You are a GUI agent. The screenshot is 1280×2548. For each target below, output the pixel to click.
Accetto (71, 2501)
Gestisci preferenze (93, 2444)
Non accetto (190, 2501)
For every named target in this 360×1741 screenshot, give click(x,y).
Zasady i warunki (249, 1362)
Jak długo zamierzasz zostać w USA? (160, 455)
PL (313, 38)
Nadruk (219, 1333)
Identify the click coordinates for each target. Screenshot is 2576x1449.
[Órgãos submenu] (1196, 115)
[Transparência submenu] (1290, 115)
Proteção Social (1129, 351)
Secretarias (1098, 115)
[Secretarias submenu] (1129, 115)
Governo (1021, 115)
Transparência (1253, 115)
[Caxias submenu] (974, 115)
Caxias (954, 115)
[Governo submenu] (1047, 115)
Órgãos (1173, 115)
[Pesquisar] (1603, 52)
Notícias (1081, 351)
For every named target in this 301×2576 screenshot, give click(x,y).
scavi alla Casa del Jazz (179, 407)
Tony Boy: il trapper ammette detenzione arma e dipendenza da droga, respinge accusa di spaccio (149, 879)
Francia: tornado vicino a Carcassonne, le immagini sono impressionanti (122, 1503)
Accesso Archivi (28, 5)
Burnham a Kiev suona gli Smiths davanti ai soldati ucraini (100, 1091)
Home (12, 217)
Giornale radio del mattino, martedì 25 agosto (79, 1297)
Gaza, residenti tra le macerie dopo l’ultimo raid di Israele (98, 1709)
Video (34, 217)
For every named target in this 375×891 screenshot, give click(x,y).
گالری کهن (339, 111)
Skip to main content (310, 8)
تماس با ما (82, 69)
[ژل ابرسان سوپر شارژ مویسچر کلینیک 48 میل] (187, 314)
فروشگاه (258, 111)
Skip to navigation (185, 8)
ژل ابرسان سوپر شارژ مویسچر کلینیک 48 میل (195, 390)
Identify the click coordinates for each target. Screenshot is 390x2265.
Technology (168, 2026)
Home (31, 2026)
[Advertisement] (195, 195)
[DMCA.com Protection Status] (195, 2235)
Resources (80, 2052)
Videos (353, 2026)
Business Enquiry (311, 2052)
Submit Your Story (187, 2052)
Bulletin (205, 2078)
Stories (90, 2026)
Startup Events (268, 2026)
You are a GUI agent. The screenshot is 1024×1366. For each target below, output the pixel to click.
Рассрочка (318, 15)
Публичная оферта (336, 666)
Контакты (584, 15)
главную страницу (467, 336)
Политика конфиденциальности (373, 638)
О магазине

════════

**About this task**
If a line in the listing has "Transparência" in it, report that line.

**Written answer**
[Transparência submenu] (1290, 115)
Transparência (1253, 115)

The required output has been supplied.